2. Tevekkeltü Al'Allah Vazifeni yap sonra Allah'a tevekkül et!
Allah size yardım ederse, sizi yenecek yoktur. Eğer sizi yardımsız bırakırsa, ondan sonra size kim yardım edebilir? Mü’minler, ancak Allah’a tevekkül etsinler. (Ali İmran/160) Bizde büyük ya da güçlü olan kazanmaz oğul, Allah kimin yanındaysa O kazanır. Evet savaştan mücadeleden bela ve musibetlerden zaferle çıkmanın sırrı Allah’a tevekkül etmektir.

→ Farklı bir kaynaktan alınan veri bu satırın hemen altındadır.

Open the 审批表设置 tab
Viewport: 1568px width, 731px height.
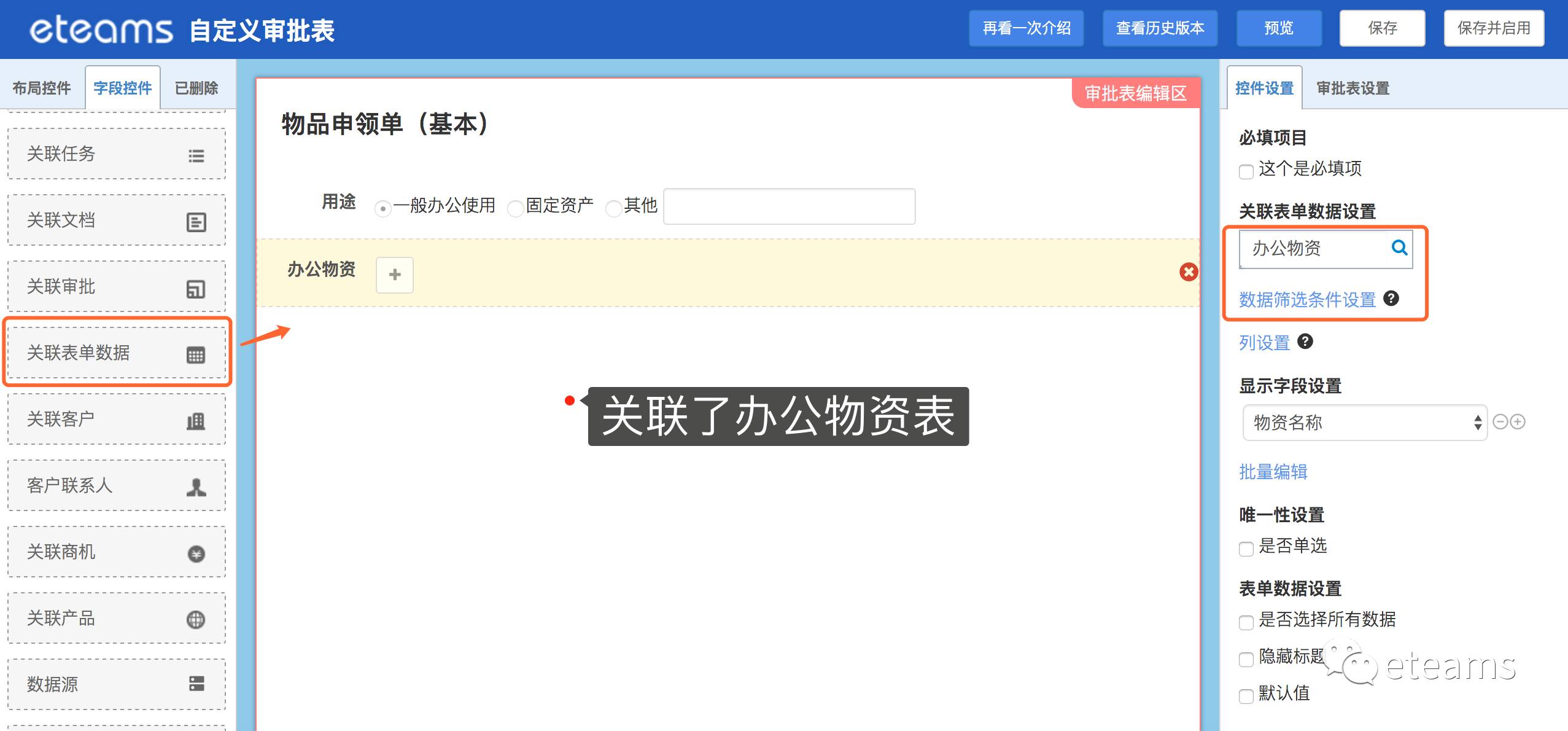[x=1353, y=88]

Atalarımız tedbiri aldıktan sonra Allah’a tevekkül etmeyi unutmadılar. Bizler mücadele ile mesulüz. Zafer Allah’tandır. Allah’a tevekkül eden kaybetmez. İslam ümmeti olarak buna ne kadar muhtacız oysa ki…
3. Ya Nasip! Nasipte varsa gelir seni bulur zamanı gelince.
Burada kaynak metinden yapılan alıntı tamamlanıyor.